Anne F. Widmayer
Position title: UW-System Fellow (2021-2022)
Address:
Professor, Arts & Humanities Department, UW–Milwaukee at Washington County
Raging Women and Crying Men: Taboo Gendered Emotions in Eighteenth-Century Britain
For the seventeenth and eighteenth centuries in Britain, “raging women” and “crying men,” on stage and within prose narratives, illustrate how gender and class affect an audience’s willingness to accept emotional performances. While male rage and female despair were widely acceptable, changing the gender of these emotions was a dangerous proposition: angry women and grieving men were viewed as equally monstrous because of their disruption of contemporary social and religious hierarchies.
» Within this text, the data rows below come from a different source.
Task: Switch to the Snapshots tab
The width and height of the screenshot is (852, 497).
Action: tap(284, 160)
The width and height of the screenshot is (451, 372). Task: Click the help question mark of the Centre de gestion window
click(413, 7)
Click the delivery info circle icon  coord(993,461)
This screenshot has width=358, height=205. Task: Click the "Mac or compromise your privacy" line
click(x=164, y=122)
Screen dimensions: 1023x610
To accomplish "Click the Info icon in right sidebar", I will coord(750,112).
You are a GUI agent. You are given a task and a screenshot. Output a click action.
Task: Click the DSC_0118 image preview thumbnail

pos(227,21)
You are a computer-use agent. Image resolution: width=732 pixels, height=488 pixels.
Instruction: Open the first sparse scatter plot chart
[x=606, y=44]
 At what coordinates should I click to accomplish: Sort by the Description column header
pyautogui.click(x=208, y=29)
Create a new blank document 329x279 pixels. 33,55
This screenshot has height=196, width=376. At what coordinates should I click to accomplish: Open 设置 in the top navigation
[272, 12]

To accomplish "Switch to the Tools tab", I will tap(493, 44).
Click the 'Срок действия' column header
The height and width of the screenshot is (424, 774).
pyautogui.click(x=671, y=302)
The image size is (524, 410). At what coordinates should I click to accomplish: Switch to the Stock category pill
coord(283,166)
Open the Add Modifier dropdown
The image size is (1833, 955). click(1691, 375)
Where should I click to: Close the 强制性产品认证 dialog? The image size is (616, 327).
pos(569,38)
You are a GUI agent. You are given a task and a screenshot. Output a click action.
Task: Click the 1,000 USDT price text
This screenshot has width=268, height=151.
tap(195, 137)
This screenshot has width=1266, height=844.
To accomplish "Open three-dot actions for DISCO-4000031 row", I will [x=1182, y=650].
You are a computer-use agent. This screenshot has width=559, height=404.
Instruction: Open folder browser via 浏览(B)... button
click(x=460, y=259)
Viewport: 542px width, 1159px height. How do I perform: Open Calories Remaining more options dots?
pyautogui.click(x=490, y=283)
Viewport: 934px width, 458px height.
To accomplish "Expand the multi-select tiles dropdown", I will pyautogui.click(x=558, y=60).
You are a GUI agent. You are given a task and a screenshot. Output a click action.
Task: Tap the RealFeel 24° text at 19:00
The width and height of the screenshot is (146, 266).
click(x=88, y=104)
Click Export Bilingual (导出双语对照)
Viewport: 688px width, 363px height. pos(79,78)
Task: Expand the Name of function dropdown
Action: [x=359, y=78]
Women’s rage was a sign of women’s supposedly ungovernable nature, whereas weeping men who could not control their emotional outpourings were regarded as inconclusively “masculine.” Women’s rage assumes men’s power; men’s grief reveals their feminine weakness. This book-length project investigates taboo gendered emotional excess from a wide variety of disciplines— performance studies, gender studies, cultural studies, affect theory, and literary studies.
Anne F. Widmayer is Professor of English and Gender, Sexuality, and Women’s Studies at UW-Milwaukee, Washington County. Her most recent research focuses upon how gender is portrayed through British and French theatrical performance practices, the ironic use of dramatic techniques in early novels, and the Chevalier/Chevalière d’Éon’s exploitation of ambiguously gendered language in his/her autobiography. Her most recent book is Theatre and the Novel, From Behn to Fielding (Oxford University Studies in the Enlightenment, 2015). She has also published performance studies of Renaissance, Restoration, eighteenth-century, and contemporary drama.